The Institute of Environmental Science and Research carries out drug and alcohol tests for the police, Ministry of Justice and NZ Transport Agency. It warns the law would need changing and a consensus required on how screening would be carried out before roadside tests for drugs could go ahead.
The agency's forensic toxicology and pharmaceutical manager, Mary Jane McCarthy, has said, as well, it was not known what type of technology might be used in random testing and it was difficult to say when this could happen. She noted limitations to saliva tests, used overseas.
Blood tests would be best. But taking blood or urine samples routinely would be impractical and invasive. Alcohol, on the other hand, is quick and easy to screen with a breath test. The full blood test is in the background as a follow-up.
It is already an offence to drive with evidence in the bloodstream of a qualifying drug. But the presence of the drug is not enough, as the Ministry of Transport has explained. There has to be impairment, and that needs to be demonstrated by unsatisfactory performance of the compulsory impairment test.
What happens is a police officer first needs "good cause to suspect" drugs have been consumed. That cause might be erratic driving, or, crucially, someone at an alcohol checkpoint might pass a breath test but still behave as though intoxicated.
The officer then can make the driver take the test, which includes an eye assessment, a walk-and-turn assessment and a one-leg stand test.
Should the person fail, the officer can then forbid the driver from driving and may require a blood test. About 90 per cent of those taking the blood test are subsequently convicted. But the number is only about 400 a year, compared to about 30,000 alcohol driving convictions.
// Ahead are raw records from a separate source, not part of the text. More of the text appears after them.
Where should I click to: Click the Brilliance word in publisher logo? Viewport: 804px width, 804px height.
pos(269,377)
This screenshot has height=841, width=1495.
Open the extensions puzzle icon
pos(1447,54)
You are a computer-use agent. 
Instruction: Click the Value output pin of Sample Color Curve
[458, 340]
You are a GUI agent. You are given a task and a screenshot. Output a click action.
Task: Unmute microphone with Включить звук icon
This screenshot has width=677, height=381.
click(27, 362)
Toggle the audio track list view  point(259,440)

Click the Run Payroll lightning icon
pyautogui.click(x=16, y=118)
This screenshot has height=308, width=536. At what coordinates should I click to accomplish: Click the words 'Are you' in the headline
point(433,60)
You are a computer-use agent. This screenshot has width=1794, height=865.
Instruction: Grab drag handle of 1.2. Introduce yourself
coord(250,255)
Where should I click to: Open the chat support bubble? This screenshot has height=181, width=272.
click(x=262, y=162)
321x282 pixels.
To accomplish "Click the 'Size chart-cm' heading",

The AA is pushing for saliva tests, while the New Zealand Drug Foundation is cautious because of inaccuracies, believing the testing is expensive and arduous and the research showed it just was not there yet.
A key issue is to catch a level of likely impairment, not simply some trace of drugs. Cannabis, for example, can remain in small levels in people's systems for a long time, long after it has had any significant effect.
The legalisation of medicinal cannabis and the possibility of loosened recreational use will raise further questions about the need for roadside random tests.
New Zealand could follow overseas models and plunge ahead with random saliva tests, despite their limitations and their potential unfairness and injustice. Or it could wait as technology rapidly develops for quicker and more effective tests.
It could well be New Zealand cannot wait for the better technology because of the damage drugged drivers cause. But this extremely serious matter needs careful consideration and debate - not just emotive responses to the horror of road crashes and the involvement of drugs.